_WRITTEN INSTRUCTION_
Reproduce each of the items below word for word, line by line, with nothing changed.

_DATA TO PROCESS_
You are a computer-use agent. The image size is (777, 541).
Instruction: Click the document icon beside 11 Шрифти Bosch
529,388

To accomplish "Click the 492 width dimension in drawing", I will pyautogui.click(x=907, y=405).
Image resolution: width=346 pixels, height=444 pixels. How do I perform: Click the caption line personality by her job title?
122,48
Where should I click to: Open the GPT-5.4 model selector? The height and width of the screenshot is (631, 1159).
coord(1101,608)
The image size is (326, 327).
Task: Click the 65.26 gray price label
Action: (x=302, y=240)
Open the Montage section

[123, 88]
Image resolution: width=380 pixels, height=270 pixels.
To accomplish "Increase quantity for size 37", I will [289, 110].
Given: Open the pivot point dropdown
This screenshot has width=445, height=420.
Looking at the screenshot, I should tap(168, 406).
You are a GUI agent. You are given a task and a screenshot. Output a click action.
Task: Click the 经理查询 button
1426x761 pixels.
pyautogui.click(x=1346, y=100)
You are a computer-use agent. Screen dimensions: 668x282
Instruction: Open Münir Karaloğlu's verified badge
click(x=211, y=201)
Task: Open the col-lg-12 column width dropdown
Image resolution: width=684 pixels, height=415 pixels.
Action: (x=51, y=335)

_EXPECTED ANSWER_
You are a computer-use agent. The image size is (777, 541).
Instruction: Click the document icon beside 11 Шрифти Bosch
529,388

To accomplish "Click the 492 width dimension in drawing", I will pyautogui.click(x=907, y=405).
Image resolution: width=346 pixels, height=444 pixels. How do I perform: Click the caption line personality by her job title?
122,48
Where should I click to: Open the GPT-5.4 model selector? The height and width of the screenshot is (631, 1159).
coord(1101,608)
The image size is (326, 327).
Task: Click the 65.26 gray price label
Action: (x=302, y=240)
Open the Montage section

[123, 88]
Image resolution: width=380 pixels, height=270 pixels.
To accomplish "Increase quantity for size 37", I will [289, 110].
Given: Open the pivot point dropdown
This screenshot has width=445, height=420.
Looking at the screenshot, I should tap(168, 406).
You are a GUI agent. You are given a task and a screenshot. Output a click action.
Task: Click the 经理查询 button
1426x761 pixels.
pyautogui.click(x=1346, y=100)
You are a computer-use agent. Screen dimensions: 668x282
Instruction: Open Münir Karaloğlu's verified badge
click(x=211, y=201)
Task: Open the col-lg-12 column width dropdown
Image resolution: width=684 pixels, height=415 pixels.
Action: (x=51, y=335)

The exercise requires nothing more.